First to make KeyBanc's list is KBR (KBR) , which saw shares crash after Thursday's vote to nearly reach 5-year lows hit in February, as the firm believes the stock's sell-off was overdone.
"Despite exposure to U.K. government spending, we believe KBR's work is tied to military programs that potentially gain momentum from a security standpoint on account of an exit," KeyBanc's Tahira Afzal wrote. "Additionally, despite investor concerns around the Magnolia LNG project, we view Magnolia as highly discounted in current estimates."
KBR, which has traditionally been heavily levered to energy engineering and construction, also notably made a move to diversify away from the sector in May when it agreed to pick up private equity-backed Wyle Inc. for $570 million. The deal was aimed at expanding the acquirer's government services exposure.
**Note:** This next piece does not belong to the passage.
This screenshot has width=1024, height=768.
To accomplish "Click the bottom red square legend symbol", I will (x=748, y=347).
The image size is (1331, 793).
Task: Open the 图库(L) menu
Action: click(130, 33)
E&C giant AECOM (ACM) , a firm with some substantial U.K. and European exposure, also made the cut for KeyBanc because the firm views concerns over these exposures, which it estimated to be about 10% of its overall business, as overdone.
"We note ACM's current operational profile in Europe remains largely centered on civil infrastructure projects, which proved resilient in the 2008 downturn," Afzal said.
On the smaller side of the space, KeyBanc views high-pressure pipelines maintenance services provider Team (TISI) as a safe bet despite its roughly 10% exposure to Europe.
The firm cites the resilient demand TISI's maintenance and inspection services in a time when pipeline operators are struggling themselves as cause to rally behind this stock, which was down 11% following the Brexit vote as of Tuesday's close.
And finally if there's no shaking the fear over companies levered to the U.K. and Europe, the firm points to domestic energy and utility construction services provider MasTec (MTZ) , which also took an 11% after Thursday.
"With no exposure outside of North America, we view the post-Brexit decline in MTZ's shares as overdone and creating an attractive entry point," Afzal noted. "We believe MTZ's core U.S. pipeline and telecom end markets are likely to remain relatively unscathed in the Brexit aftermath."